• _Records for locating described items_
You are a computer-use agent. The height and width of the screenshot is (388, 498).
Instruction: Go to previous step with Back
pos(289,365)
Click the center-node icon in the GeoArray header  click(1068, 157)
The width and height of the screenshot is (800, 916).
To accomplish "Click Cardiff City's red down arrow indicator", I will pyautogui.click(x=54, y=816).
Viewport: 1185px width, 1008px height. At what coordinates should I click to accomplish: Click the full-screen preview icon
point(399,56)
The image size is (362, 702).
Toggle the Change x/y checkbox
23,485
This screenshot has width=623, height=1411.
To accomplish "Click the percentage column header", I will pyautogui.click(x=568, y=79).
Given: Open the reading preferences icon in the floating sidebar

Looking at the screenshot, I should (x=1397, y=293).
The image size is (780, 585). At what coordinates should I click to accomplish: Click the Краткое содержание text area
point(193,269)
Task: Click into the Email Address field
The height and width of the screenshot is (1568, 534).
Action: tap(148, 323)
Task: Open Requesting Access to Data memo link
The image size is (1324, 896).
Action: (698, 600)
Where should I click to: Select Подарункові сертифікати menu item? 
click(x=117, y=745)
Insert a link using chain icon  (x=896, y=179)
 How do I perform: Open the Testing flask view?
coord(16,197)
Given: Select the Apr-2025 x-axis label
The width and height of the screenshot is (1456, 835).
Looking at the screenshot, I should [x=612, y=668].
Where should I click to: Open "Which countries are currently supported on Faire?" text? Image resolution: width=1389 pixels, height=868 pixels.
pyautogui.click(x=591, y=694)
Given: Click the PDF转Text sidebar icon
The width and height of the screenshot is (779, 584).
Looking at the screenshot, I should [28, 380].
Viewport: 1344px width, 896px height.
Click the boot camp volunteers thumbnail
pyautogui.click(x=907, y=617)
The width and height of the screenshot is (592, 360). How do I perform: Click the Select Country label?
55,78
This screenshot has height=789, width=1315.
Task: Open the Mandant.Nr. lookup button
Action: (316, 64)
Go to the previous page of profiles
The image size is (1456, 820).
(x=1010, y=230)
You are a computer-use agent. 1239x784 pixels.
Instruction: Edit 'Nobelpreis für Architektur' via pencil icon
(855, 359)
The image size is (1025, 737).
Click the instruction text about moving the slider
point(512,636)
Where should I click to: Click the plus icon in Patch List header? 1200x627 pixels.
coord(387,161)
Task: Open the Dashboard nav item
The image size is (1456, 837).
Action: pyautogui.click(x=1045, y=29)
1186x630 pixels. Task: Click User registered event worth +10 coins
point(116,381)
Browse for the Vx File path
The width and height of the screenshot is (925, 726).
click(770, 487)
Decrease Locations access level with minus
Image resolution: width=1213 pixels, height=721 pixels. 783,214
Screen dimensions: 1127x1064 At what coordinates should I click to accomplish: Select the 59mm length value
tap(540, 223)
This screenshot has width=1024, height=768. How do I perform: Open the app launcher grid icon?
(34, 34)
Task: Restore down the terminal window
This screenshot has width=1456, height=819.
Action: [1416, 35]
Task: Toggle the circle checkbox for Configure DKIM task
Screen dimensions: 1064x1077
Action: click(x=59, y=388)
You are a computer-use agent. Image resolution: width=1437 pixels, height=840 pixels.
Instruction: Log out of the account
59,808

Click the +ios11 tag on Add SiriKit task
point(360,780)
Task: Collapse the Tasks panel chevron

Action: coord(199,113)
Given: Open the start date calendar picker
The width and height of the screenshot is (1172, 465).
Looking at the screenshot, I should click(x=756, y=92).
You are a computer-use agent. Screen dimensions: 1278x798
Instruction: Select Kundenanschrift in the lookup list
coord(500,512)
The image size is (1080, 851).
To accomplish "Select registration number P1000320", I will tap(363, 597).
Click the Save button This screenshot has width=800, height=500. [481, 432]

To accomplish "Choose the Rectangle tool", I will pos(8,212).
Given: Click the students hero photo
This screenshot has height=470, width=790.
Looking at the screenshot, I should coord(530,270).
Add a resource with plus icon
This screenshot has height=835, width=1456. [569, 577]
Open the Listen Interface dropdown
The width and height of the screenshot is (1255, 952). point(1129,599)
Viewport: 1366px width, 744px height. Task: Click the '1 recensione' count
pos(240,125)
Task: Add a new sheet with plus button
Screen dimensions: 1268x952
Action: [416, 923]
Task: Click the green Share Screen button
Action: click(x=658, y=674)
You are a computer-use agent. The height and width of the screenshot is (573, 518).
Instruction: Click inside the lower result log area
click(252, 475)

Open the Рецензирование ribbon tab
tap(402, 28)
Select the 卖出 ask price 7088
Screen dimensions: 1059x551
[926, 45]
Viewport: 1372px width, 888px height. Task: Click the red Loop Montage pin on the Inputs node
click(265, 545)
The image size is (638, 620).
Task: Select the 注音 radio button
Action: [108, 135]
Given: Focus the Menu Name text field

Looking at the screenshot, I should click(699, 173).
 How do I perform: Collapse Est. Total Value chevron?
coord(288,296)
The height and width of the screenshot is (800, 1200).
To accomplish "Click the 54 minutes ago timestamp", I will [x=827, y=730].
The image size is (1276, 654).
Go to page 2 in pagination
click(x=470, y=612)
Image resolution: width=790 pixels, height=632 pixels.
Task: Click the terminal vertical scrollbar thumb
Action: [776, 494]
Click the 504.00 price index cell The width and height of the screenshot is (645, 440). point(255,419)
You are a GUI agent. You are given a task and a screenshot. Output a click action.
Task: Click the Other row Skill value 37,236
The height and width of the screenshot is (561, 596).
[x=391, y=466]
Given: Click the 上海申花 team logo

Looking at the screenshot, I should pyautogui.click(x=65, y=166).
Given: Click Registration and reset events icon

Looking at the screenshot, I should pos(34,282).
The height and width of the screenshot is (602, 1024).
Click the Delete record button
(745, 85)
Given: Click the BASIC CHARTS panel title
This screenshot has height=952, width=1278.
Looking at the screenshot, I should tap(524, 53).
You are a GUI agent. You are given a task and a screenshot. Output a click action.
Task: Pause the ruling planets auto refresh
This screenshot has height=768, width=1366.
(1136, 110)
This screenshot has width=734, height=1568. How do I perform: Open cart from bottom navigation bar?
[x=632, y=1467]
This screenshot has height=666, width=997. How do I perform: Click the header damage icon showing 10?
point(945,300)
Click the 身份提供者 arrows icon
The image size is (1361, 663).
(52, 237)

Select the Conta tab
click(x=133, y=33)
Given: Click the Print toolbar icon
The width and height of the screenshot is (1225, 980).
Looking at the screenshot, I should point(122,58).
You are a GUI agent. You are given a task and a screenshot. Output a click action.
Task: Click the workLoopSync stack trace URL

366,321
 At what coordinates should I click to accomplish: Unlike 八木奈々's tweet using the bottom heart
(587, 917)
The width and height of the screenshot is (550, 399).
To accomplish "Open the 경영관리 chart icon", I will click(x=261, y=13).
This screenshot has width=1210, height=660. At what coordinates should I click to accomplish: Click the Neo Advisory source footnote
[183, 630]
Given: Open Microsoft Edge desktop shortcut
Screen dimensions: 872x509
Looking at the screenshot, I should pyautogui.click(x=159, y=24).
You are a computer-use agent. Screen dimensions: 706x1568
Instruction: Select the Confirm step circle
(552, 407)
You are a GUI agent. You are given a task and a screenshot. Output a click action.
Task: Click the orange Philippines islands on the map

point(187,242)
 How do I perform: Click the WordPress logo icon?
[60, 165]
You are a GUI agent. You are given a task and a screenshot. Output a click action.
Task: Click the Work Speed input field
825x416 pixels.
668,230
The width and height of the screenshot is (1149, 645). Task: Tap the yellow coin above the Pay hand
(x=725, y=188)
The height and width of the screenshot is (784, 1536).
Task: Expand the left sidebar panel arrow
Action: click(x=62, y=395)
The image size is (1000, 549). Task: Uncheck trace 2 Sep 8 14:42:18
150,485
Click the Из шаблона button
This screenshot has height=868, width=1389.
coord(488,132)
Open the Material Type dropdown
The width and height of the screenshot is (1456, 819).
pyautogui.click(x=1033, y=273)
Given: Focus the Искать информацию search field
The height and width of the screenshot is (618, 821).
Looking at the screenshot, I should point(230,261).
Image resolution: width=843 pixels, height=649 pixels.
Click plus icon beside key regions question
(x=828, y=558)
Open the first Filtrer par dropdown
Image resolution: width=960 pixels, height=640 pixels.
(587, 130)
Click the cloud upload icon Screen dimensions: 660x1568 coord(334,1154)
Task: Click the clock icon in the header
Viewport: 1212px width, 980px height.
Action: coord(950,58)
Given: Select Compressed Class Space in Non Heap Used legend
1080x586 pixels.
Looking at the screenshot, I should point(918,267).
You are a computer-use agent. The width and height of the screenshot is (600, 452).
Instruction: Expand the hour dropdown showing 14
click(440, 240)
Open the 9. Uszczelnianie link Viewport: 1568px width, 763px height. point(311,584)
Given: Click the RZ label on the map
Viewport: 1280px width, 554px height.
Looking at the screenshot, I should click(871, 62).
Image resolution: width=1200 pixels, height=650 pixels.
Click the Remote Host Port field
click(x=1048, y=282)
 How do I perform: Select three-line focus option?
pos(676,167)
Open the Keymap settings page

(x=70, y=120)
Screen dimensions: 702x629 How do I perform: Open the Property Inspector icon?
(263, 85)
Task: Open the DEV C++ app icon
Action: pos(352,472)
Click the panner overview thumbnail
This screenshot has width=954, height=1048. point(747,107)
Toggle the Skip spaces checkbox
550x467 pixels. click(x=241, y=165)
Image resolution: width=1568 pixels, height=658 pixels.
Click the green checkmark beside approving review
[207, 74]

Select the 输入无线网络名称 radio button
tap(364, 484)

• _What you need to do_
Copy the material verbatim, from the line holding "Task: Restore down the terminal window" through the line holding "Action: click(x=658, y=674)", both lines included.

• _The solution_
Task: Restore down the terminal window
This screenshot has width=1456, height=819.
Action: [1416, 35]
Task: Toggle the circle checkbox for Configure DKIM task
Screen dimensions: 1064x1077
Action: click(x=59, y=388)
You are a computer-use agent. Image resolution: width=1437 pixels, height=840 pixels.
Instruction: Log out of the account
59,808

Click the +ios11 tag on Add SiriKit task
point(360,780)
Task: Collapse the Tasks panel chevron

Action: coord(199,113)
Given: Open the start date calendar picker
The width and height of the screenshot is (1172, 465).
Looking at the screenshot, I should click(x=756, y=92).
You are a computer-use agent. Screen dimensions: 1278x798
Instruction: Select Kundenanschrift in the lookup list
coord(500,512)
The image size is (1080, 851).
To accomplish "Select registration number P1000320", I will tap(363, 597).
Click the Save button This screenshot has width=800, height=500. [481, 432]

To accomplish "Choose the Rectangle tool", I will pos(8,212).
Given: Click the students hero photo
This screenshot has height=470, width=790.
Looking at the screenshot, I should coord(530,270).
Add a resource with plus icon
This screenshot has height=835, width=1456. [569, 577]
Open the Listen Interface dropdown
The width and height of the screenshot is (1255, 952). point(1129,599)
Viewport: 1366px width, 744px height. Task: Click the '1 recensione' count
pos(240,125)
Task: Add a new sheet with plus button
Screen dimensions: 1268x952
Action: [416, 923]
Task: Click the green Share Screen button
Action: click(x=658, y=674)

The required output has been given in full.